Yea I agree with almost everyone said. Geez if the horse is sweating thats not right at all. Poor things. 

I blanket mine according to the temperature. Like 70F + they wear a fly sheet or are naked, 60-70 they wear a regular sheet. 60 -45ish one medium weight blanket ect. My horses are never sweaty tho. They are accustomed to what they are wearing.


----------



## Scoutrider (Jun 4, 2009)

I don't blanket mine at all if I can help it. I do own 1 heavyweight quilted stable blanket per horse for winter emergencies (health or temperature), and one lightweight cotton stable sheet per horse to keep the majority of the crap off of them the night before a show. Scout's thin skinned barn buddy might eventually get a thin fly sheet to keep him from getting eaten too badly on buggy days. I'm definitely with Miko; if they're eating right and groomed properly there's no need to blanket for coat health, excepting of course _very_ sensitive-skinned horses. Like JadedEyes' horse, even their winter coats are shiny, just fluffier than their summer coats. If the horse is sweating and breathing hard under there, it's too heavy of a blanket. I know people who blanket all year round for various reasons with success, but for me its a hassle for all involved, and my horses are pretty, happy, and healthy "naked." :lol:

@ CloudsMystique: I'll forward your tip about always hosing the sweat off to my grandmother... she has a black QH, and every summer is a battle to keep him black. He gets bathed/shampooed fairly frequently, but not hosed off every time he breaks a sweat.


----------



## FGRanch (Feb 9, 2008)

A light fly sheet does not increase your horses temperature at all, it can actually cool them.


----------



## Pro (Apr 23, 2009)

Thanks everyone for responding. It's really helpful. 

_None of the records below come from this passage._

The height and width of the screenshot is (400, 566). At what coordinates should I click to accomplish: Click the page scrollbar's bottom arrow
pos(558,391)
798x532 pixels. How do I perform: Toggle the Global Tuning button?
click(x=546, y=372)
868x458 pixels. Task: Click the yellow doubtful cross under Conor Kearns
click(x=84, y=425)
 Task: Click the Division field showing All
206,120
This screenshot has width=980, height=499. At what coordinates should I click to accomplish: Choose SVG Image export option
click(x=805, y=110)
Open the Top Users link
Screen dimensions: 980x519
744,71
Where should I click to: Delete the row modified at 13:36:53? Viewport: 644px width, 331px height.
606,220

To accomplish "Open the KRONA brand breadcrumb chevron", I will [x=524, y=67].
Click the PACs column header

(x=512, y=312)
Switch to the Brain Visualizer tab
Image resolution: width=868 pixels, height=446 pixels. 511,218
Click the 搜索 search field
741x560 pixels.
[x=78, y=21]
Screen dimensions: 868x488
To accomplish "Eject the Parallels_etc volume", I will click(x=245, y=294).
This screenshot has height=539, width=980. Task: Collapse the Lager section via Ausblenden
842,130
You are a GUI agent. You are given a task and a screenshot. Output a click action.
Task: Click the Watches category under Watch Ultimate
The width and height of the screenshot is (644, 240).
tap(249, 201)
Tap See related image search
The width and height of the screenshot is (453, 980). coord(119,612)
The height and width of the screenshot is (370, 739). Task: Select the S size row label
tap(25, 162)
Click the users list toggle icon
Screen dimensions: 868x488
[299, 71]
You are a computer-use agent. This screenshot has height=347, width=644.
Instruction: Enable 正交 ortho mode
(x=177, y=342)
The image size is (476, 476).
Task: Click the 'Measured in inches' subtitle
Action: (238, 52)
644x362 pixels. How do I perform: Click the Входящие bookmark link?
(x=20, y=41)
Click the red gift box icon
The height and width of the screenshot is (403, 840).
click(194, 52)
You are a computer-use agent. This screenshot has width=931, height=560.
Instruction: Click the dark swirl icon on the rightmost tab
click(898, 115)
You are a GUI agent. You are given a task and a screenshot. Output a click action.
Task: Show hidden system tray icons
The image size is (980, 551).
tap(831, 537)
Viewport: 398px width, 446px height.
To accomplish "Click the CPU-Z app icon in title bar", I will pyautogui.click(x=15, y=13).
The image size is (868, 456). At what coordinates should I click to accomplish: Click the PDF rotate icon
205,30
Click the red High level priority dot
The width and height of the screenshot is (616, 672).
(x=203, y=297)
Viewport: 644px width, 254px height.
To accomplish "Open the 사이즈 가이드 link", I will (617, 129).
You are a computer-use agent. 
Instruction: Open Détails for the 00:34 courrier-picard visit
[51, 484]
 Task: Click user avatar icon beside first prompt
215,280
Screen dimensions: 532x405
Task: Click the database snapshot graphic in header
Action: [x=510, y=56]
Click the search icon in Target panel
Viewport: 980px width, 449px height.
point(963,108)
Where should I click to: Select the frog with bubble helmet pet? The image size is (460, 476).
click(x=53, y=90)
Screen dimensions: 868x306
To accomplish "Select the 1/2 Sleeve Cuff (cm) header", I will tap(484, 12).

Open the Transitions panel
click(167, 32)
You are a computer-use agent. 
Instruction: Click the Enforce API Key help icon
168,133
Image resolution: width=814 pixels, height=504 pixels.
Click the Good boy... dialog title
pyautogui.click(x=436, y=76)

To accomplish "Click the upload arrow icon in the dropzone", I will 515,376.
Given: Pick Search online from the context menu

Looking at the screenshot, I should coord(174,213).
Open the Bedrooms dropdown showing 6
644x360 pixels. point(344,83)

I think I'm going to get a nice light fly sheet for my horses, and try some minerals. Does anyone have a particular type they like?


----------



## FGRanch (Feb 9, 2008)

Sorry I can't help, the minerals I get are Canadian made.


----------



## Pro (Apr 23, 2009)

What type are they?...I live in Canada, so that wouldn't be a problem.


----------



## FGRanch (Feb 9, 2008)

Oh right on! I use Hoffman's Horse Minerals and feed Noralta grains (just a tiny scoop every day (it's got all the vits and minerals in there and oils to help with a shiny coat) and then I give them the Hoffmans free choice.


----------



## Rodeo Pro (Nov 21, 2009)

All I use is a really light weight nylon sheet and a sleezy neck cover in the summer on my horses.


----------



## CheyAut (Nov 26, 2008)

My horses would die if I blanketed them, we are always above 100, and often above 110, in the summer here!


----------



## charliBum (Jan 7, 2009)

chars rugged in the summer, the flys bite him otherwise  and he goes yellow haha


----------



## Padrona (Apr 13, 2009)

I use white or light tan colored fly sheets and hoods because they actually stay cooler in that than if their dark black/bay coats are absorbing all the sun. They don't sweat, or pant or otherwise seem uncomfortable. I also use a spray on sunscreen and I feed really well balanced diets that contain black oil seeds, rice bran and flax. My crowd all have very beautiful coats all summer long.


----------



## Hali (Jun 17, 2009)

I sheet my mare in the summertime. She is gray and gets very dirty. I also am a little paranoid about melanoma as well, so the sheet is also a sun protector.


----------



## Pro (Apr 23, 2009)

Padrona said:


> I use white or light tan colored fly sheets and hoods because they actually stay cooler in that than if their dark black/bay coats are absorbing all the sun. They don't sweat, or pant or otherwise seem uncomfortable. I also use a spray on sunscreen and I feed really well balanced diets that contain black oil seeds, rice bran and flax. My crowd all have very beautiful coats all summer long.


Is the spray on sunscreen made for horses? Pro and Sam tend to get sun burns on his muzzle area during the summer.


----------



## Scoutrider (Jun 4, 2009)

^ I buy a combination sunscreen/fly repellent gel (made for horses). The brand is American Horseman and it works really well, but the only place I ever find it is a local salvage freight type place. Maybe you could do a search for that.

Anyway, you could try using baby sunblock. I think Absorbine makes an equine SPF 30, too. Remember, sunblock is probably better than sunscreen, since sunscreen needs to be reapplied periodically, and will generally allow more UV's through than a 'block.


----------



## Padrona (Apr 13, 2009)

I use Quic Screen. If you google it, you'll find it for sale everywhere! It works great and only has to be sprayed on once a week. Well, I'd probably do it more often if I didn't use the Rambo fly sheet. 

You groom the horse and make sure the coat is clean and reasonably free of dirt and dust, then spray it on until the coat is evenly damp. I use my fingers to work it well into the coat and when the horse is dry (10 minutes) you put your fly sheet back on and turn them out. 

It's a tad time consuming but its only once a week, and given how great it works, I say it's worth it


----------



## Pro (Apr 23, 2009)

So, will the sunscreen effect the horse when I put all my tack on? I know you shouldn't put the fly spray or most shines where the tack goes....Just want to make sure it won't be bad for them


----------



## CloudsMystique (Mar 3, 2009)

Pro said:


> Thanks everyone for responding. It's really helpful.
> 
> I think I'm going to get a nice light fly sheet for my horses, and try some minerals. Does anyone have a particular type they like?


I love Platinum Performance. My horses have never been healthier...

Platinum Performance Equine Wellness

They ship to Canada.





Pro said:


> So, will the sunscreen effect the horse when I put all my tack on? I know you shouldn't put the fly spray or most shines where the tack goes....Just want to make sure it won't be bad for them


It shouldn't, but it probably depends on the brand. If you read the bottle and it says anywhere that it helps shine the coat, detangle hair, or repel dirt, then it probably shouldn't be sprayed on the saddle area. But if it doesn't say any of those things, it should be fine.


----------



## Pro (Apr 23, 2009)

Ok, Thanks


----------